GOOGLE LLC (20240347051). Small Footprint Multi-Channel Keyword Spotting simplified abstract
Contents
Small Footprint Multi-Channel Keyword Spotting
Organization Name
Inventor(s)
Jilong Wu of Mountain View CA (US)
Yiteng Huang of Mountain View CA (US)
Small Footprint Multi-Channel Keyword Spotting - A simplified explanation of the abstract
This abstract first appeared for US patent application 20240347051 titled 'Small Footprint Multi-Channel Keyword Spotting
The abstract describes a method for detecting a hotword in a spoken utterance by processing multi-channel audio using a neural network and generating a probability score for the presence of the hotword.
- Utilizes a three-dimensional single value decomposition filter input layer to process audio features from multiple channels in parallel.
- Generates a multi-channel audio feature representation by concatenating the respective audio features.
- Uses sequentially-stacked single value decomposition filter layers to generate a probability score for the hotword.
- Initiates a wake-up process on a user device when the probability score satisfies a threshold.

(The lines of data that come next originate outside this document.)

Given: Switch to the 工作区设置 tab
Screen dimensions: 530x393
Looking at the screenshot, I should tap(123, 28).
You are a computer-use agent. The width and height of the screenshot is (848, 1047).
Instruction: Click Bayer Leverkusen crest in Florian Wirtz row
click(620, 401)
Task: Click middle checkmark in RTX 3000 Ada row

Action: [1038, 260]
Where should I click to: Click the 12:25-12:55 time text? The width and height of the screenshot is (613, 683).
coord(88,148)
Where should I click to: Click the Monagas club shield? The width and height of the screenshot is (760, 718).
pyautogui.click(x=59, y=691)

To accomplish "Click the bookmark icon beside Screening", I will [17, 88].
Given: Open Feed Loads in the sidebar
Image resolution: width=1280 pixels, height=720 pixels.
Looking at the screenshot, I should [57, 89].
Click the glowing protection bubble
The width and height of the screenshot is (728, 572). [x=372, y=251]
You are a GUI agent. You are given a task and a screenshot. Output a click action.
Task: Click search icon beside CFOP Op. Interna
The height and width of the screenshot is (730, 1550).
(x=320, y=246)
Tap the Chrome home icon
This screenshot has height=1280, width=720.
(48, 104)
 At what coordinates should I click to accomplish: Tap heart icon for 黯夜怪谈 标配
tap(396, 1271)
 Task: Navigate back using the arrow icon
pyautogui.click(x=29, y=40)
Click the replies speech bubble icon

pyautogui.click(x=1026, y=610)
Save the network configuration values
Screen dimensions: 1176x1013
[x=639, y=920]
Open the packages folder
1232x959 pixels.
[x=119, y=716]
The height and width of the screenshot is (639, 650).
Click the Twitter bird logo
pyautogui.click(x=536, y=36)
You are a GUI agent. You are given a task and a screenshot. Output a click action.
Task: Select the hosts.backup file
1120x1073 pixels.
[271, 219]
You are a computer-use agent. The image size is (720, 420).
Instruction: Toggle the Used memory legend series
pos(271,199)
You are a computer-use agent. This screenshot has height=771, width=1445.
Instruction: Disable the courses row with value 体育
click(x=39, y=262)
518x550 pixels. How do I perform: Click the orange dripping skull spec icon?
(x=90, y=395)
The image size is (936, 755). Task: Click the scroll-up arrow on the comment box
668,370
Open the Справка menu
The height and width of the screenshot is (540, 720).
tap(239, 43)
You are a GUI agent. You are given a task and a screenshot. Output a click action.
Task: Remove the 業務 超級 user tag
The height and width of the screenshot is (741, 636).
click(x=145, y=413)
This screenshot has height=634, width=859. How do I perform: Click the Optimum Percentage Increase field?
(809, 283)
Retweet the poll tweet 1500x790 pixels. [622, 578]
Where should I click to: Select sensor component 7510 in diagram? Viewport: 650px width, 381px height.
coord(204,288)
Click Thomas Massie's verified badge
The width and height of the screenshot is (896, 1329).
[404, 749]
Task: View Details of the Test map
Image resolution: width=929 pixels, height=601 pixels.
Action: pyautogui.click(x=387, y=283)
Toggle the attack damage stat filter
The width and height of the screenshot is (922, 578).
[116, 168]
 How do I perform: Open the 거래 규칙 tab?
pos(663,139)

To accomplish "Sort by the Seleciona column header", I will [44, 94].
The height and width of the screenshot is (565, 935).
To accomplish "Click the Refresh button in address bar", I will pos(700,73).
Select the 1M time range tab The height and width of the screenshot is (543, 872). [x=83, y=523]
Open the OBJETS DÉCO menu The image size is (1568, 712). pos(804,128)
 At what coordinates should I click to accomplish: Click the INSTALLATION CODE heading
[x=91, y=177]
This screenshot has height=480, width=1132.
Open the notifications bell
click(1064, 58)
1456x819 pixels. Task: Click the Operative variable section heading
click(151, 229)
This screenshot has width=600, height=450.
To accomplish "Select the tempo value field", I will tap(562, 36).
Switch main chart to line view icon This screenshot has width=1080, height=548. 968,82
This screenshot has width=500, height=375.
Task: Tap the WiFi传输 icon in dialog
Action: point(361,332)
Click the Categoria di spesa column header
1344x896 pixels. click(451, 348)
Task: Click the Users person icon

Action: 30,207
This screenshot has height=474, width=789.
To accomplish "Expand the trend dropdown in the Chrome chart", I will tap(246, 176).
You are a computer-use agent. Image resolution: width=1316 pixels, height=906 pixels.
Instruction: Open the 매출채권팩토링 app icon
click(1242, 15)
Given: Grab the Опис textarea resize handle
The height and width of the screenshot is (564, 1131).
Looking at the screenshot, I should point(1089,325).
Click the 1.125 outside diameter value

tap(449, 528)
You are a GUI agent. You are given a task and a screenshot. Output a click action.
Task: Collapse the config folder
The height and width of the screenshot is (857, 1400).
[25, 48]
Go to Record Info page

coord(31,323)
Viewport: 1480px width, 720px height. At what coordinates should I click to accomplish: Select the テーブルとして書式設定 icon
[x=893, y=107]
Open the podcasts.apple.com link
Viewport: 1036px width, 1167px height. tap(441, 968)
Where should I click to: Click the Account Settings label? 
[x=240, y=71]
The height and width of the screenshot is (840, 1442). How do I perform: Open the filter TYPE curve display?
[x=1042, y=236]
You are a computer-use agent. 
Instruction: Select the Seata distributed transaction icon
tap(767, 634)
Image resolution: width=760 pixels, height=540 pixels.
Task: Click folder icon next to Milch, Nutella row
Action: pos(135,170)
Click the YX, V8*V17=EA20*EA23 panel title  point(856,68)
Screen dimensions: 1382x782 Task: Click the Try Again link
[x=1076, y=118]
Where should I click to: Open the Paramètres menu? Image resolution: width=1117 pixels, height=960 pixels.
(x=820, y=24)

Potential Applications: - Voice-activated devices - Speech recognition systems - Hands-free control interfaces
Problems Solved: - Efficient detection of specific keywords in spoken audio - Improved accuracy in identifying hotwords in noisy environments
Benefits: - Enhanced user experience with voice-controlled devices - Increased reliability in speech recognition technology
Commercial Applications: Title: "Advanced Hotword Detection Technology for Voice-Activated Devices" This technology can be used in smart speakers, virtual assistants, and other voice-controlled devices to improve the accuracy and efficiency of hotword detection, enhancing user interaction and overall performance.
Questions about Hotword Detection Technology: 1. How does this method improve the accuracy of hotword detection in comparison to traditional methods? 2. What are the potential challenges in implementing this technology in real-world applications?
Original Abstract Submitted
a method to detect a hotword in a spoken utterance includes receiving a sequence of input frames characterizing streaming multi-channel audio. each channel of the streaming multi-channel audio includes respective audio features captured by a separate dedicated microphone. for each input frame, the method includes processing, using a three-dimensional (d) single value decomposition filter (svdf) input layer of a memorized neural network, the respective audio features of each channel in parallel and generating a corresponding multi-channel audio feature representation based on a concatenation of the respective audio features. the method also includes generating, using sequentially-stacked svdf layers, a probability score indicating a presence of a hotword in the audio. the method also includes determining whether the probability score satisfies a threshold and, when satisfied, initiating a wake-up process on a user device.